Thread (28 messages) 28 messages, 5 authors, 2021-06-14

Re: [RFC PATCH 0/7] Memory hotplug/hotremove at subsection size

From: Zi Yan <ziy@nvidia.com>
Date: 2021-06-02 15:56:45
Also in: linuxppc-dev, lkml

On 10 May 2021, at 10:36, Zi Yan wrote:
On 7 May 2021, at 10:00, David Hildenbrand wrote:
quoted
On 07.05.21 13:55, Michal Hocko wrote:
quoted
[I haven't read through respective patches due to lack of time but let
  me comment on the general idea and the underlying justification]

On Thu 06-05-21 17:31:09, David Hildenbrand wrote:
quoted
On 06.05.21 17:26, Zi Yan wrote:
quoted
From: Zi Yan <ziy@nvidia.com>

Hi all,

This patchset tries to remove the restriction on memory hotplug/hotremove
granularity, which is always greater or equal to memory section size[1].
With the patchset, kernel is able to online/offline memory at a size independent
of memory section size, as small as 2MB (the subsection size).
... which doesn't make any sense as we can only online/offline whole memory
block devices.
Agreed. The subsection thingy is just a hack to workaround pmem
alignement problems.
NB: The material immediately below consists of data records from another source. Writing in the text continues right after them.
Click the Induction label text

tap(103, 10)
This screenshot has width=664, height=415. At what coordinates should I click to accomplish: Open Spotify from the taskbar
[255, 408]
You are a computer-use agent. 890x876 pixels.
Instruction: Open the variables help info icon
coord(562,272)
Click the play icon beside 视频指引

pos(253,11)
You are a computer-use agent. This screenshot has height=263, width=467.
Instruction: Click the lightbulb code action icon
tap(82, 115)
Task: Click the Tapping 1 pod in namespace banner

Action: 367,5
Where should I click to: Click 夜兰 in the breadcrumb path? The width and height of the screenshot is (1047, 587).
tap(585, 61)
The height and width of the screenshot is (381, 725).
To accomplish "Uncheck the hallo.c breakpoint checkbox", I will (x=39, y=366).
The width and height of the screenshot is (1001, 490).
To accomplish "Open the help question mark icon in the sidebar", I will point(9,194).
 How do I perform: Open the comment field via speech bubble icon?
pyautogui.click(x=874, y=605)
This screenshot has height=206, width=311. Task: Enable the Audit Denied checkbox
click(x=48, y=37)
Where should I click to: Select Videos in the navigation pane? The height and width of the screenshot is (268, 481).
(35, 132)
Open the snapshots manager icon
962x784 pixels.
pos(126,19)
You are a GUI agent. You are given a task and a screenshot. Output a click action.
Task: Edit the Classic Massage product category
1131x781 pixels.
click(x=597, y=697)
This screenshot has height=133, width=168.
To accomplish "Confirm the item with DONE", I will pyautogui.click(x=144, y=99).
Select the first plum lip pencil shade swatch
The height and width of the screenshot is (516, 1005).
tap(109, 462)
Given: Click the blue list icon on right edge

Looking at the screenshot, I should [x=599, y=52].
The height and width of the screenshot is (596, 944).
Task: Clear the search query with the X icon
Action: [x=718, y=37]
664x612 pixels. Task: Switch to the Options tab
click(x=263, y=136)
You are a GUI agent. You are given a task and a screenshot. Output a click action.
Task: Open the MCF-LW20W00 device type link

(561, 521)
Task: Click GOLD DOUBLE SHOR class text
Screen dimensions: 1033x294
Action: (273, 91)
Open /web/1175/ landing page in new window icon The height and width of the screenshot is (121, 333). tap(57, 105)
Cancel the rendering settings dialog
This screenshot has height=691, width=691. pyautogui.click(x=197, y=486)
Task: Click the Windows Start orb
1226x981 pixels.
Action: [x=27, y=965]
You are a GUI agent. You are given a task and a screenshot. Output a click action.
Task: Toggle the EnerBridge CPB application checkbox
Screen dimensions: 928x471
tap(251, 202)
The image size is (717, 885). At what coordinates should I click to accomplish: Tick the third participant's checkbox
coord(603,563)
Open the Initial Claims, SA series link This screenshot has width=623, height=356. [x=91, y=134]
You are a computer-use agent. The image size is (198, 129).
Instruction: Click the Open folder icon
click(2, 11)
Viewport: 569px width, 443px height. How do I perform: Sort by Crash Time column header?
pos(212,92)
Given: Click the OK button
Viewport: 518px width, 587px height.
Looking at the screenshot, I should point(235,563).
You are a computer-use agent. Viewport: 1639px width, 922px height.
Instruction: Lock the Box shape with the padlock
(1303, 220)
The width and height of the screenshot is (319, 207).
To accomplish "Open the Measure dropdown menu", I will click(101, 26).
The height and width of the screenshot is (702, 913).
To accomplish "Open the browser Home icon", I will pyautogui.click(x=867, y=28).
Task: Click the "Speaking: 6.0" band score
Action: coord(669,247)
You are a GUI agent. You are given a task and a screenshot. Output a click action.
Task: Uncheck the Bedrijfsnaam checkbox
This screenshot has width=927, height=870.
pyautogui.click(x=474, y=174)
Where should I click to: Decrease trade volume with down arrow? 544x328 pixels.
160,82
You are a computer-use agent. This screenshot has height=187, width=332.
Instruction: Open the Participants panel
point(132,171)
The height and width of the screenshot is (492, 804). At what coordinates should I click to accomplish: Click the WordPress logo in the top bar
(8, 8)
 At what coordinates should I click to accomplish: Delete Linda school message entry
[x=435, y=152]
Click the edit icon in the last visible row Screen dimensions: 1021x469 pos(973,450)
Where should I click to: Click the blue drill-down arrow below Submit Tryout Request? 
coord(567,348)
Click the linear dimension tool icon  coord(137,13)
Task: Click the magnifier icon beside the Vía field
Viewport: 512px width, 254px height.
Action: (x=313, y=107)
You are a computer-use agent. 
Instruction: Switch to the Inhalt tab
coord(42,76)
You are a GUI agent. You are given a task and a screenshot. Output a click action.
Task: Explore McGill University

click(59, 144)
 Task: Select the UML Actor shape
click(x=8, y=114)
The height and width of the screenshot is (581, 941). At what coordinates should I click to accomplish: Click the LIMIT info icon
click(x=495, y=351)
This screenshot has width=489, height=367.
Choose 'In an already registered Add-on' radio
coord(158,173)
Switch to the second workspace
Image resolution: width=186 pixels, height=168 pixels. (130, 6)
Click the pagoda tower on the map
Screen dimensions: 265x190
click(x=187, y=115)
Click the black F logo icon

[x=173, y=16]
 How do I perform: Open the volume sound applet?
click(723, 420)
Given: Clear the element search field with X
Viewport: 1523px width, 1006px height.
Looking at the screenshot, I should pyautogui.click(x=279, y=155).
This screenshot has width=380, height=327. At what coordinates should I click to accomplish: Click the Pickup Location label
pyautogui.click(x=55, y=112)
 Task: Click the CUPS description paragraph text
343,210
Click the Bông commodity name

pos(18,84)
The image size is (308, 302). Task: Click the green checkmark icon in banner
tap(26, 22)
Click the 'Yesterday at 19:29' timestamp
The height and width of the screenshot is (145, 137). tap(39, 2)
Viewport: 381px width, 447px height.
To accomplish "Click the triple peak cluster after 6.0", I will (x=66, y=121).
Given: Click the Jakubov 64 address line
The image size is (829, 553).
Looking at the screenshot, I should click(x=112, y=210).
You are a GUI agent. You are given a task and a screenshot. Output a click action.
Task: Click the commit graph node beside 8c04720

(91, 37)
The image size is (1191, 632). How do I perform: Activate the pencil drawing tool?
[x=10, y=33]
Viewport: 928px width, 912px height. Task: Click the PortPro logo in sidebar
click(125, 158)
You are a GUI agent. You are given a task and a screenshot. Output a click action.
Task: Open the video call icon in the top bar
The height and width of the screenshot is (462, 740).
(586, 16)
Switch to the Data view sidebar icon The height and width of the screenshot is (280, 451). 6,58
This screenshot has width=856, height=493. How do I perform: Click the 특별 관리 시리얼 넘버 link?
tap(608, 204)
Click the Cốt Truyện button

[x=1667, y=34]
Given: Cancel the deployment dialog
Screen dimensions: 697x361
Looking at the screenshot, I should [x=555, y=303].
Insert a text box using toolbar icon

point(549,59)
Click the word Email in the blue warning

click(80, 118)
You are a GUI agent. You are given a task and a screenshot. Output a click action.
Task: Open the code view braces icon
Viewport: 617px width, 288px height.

For the real memory hotplug it is quite hard to
argue for reasonable hotplug scenarios for very small physical memory
ranges wrt. to the existing sparsemem memory model.
quoted
quoted
The motivation is to increase MAX_ORDER of the buddy allocator and pageblock
size without increasing memory hotplug/hotremove granularity at the same time,
Gah, no. Please no. No.
Agreed. Those are completely independent concepts. MAX_ORDER is can be
really arbitrary irrespective of the section size with vmemmap sparse
model. The existing restriction is due to old sparse model not being
able to do page pointer arithmetic across memory sections. Is there any
reason to stick with that memory model for an advance feature you are
working on?
No. I just want to increase MAX_ORDER. If the existing restriction can
be removed, that will be great.
quoted
I gave it some more thought yesterday. I guess the first thing we should look into is increasing MAX_ORDER and leaving pageblock_order and section size as is -- finding out what we have to tweak to get that up and running. Once we have that in place, we can actually look into better fragmentation avoidance etc. One step at a time.
It makes sense to me.
quoted
Because that change itself might require some thought. Requiring that bigger MAX_ORDER depends on SPARSE_VMEMMAP is something reasonable to do.
OK, if with SPARSE_VMEMMAP MAX_ORDER can be set to be bigger than
SECTION_SIZE, it is perfectly OK to me. Since 1GB THP support, which I
want to add ultimately, will require SPARSE_VMEMMAP too (otherwise,
all page++ will need to be changed to nth_page(page,1)).
quoted
As stated somewhere here already, we'll have to look into making alloc_contig_range() (and main users CMA and virtio-mem) independent of MAX_ORDER and mainly rely on pageblock_order. The current handling in alloc_contig_range() is far from optimal as we have to isolate a whole MAX_ORDER - 1 page -- and on ZONE_NORMAL we'll fail easily if any part contains something unmovable although we don't even want to allocate that part. I actually have that on my list (to be able to fully support pageblock_order instead of MAX_ORDER -1 chunks in virtio-mem), however didn't have time to look into it.
So in your mind, for gigantic page allocation (> MAX_ORDER), alloc_contig_range()
should be used instead of buddy allocator while pageblock_order is kept at a small
granularity like 2MB. Is that the case? Isn’t it going to have high fail rate
when any of the pageblocks within a gigantic page range (like 1GB) becomes unmovable?
Are you thinking additional mechanism/policy to prevent such thing happening as
an additional step for gigantic page allocation? Like your ZONE_PREFER_MOVABLE idea?
quoted
Further, page onlining / offlining code and early init code most probably also needs care if MAX_ORDER - 1 crosses sections. Memory holes we might suddenly have in MAX_ORDER - 1 pages might become a problem and will have to be handled. Not sure which other code has to be tweaked (compaction? page isolation?).
Can you elaborate it a little more? From what I understand, memory holes mean valid
PFNs are not contiguous before and after a hole, so pfn++ will not work, but
struct pages are still virtually contiguous assuming SPARSE_VMEMMAP, meaning page++
would still work. So when MAX_ORDER - 1 crosses sections, additional code would be
needed instead of simple pfn++. Is there anything I am missing?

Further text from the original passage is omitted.